**TASK REQUIREMENTS**
Lay out the data from the line with "Viewport: 1024px width, 670px height." to the line with "pos(529,342)", both included, as a JSON list of strings with one string per line and blank lines omitted.

═══ DATA FOR PROCESSING

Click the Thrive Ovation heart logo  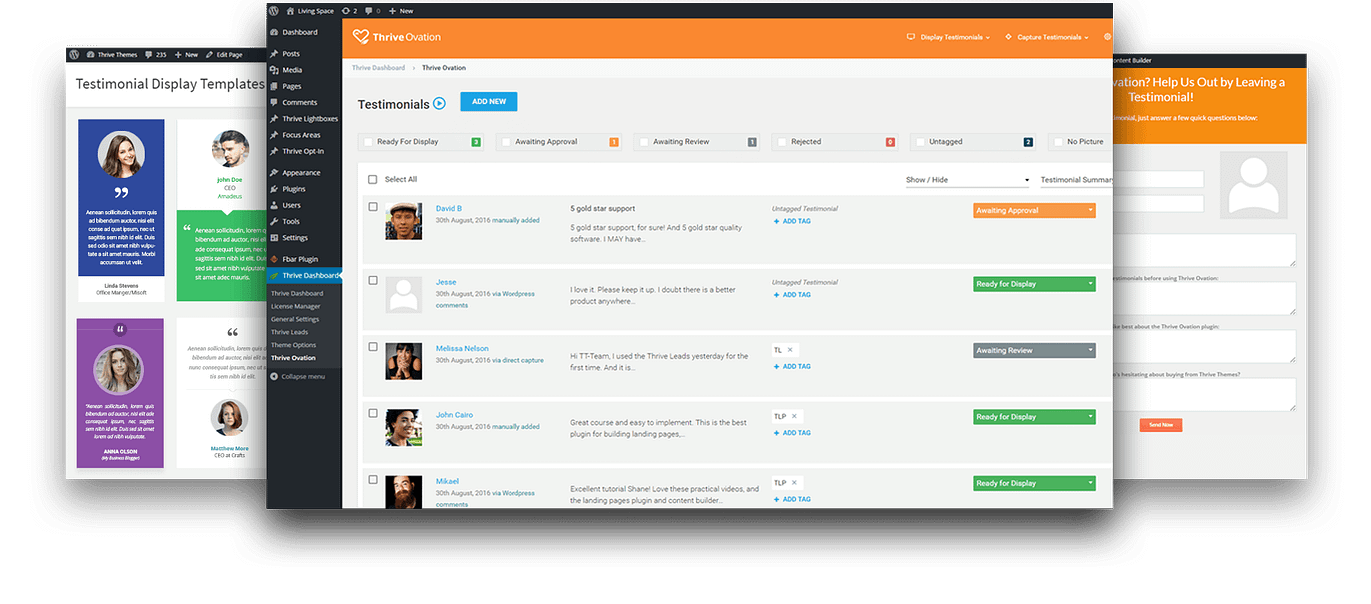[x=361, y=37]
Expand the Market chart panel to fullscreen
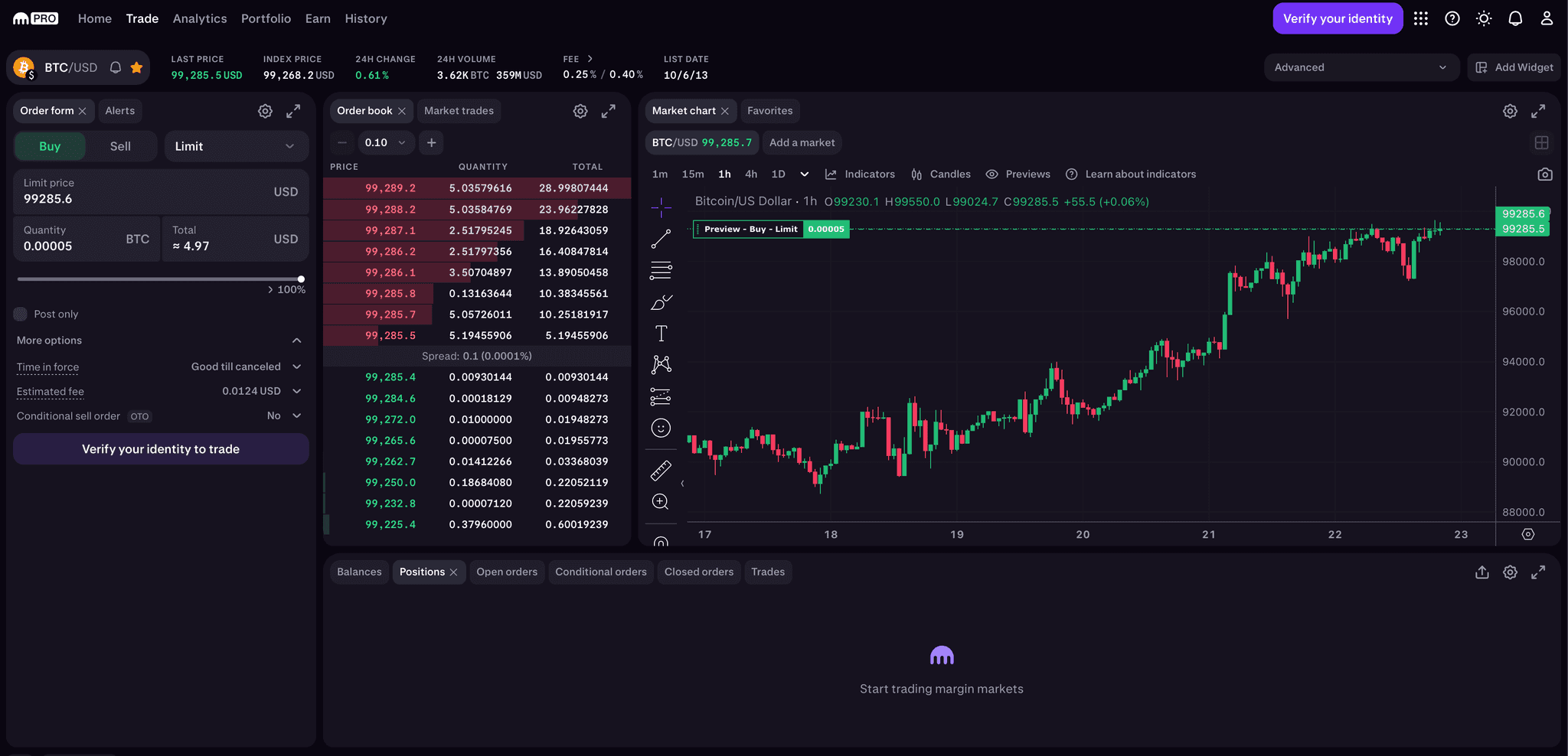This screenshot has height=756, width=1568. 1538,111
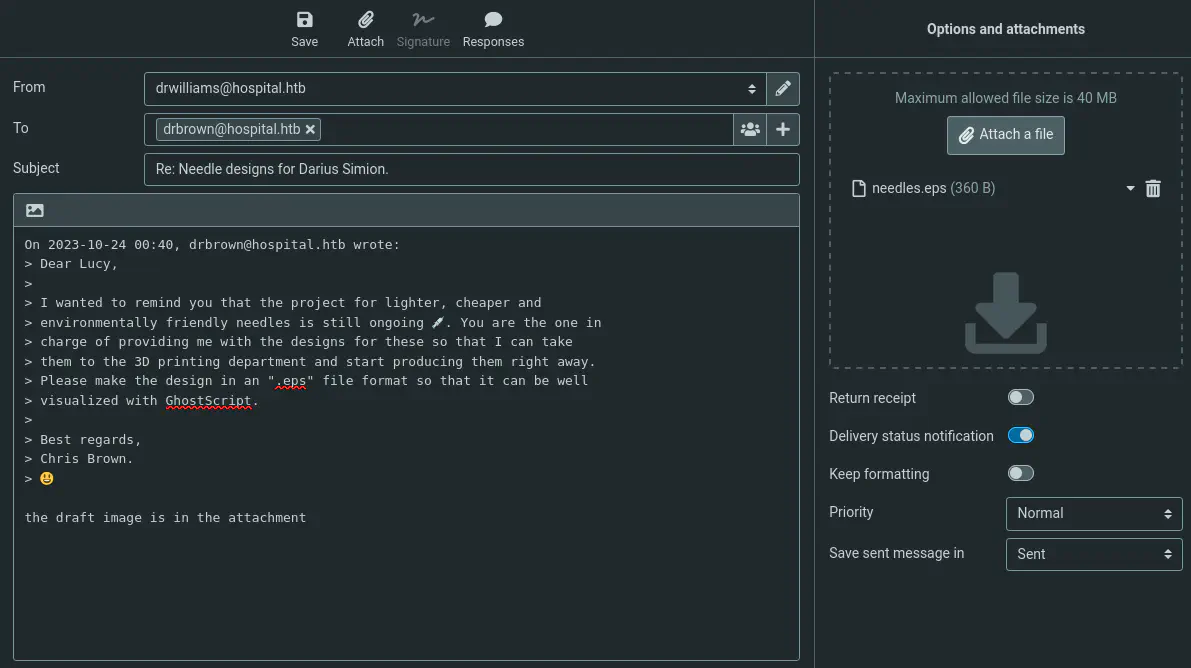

══════
═══ DATA FOR PROCESSING

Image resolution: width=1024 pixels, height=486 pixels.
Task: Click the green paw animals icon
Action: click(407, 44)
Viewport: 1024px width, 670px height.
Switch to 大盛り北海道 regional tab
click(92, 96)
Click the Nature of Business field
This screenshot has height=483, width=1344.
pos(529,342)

══════

**EXERCISE SOLUTION**
[
  "Viewport: 1024px width, 670px height.",
  "Switch to 大盛り北海道 regional tab",
  "click(92, 96)",
  "Click the Nature of Business field",
  "This screenshot has height=483, width=1344.",
  "pos(529,342)"
]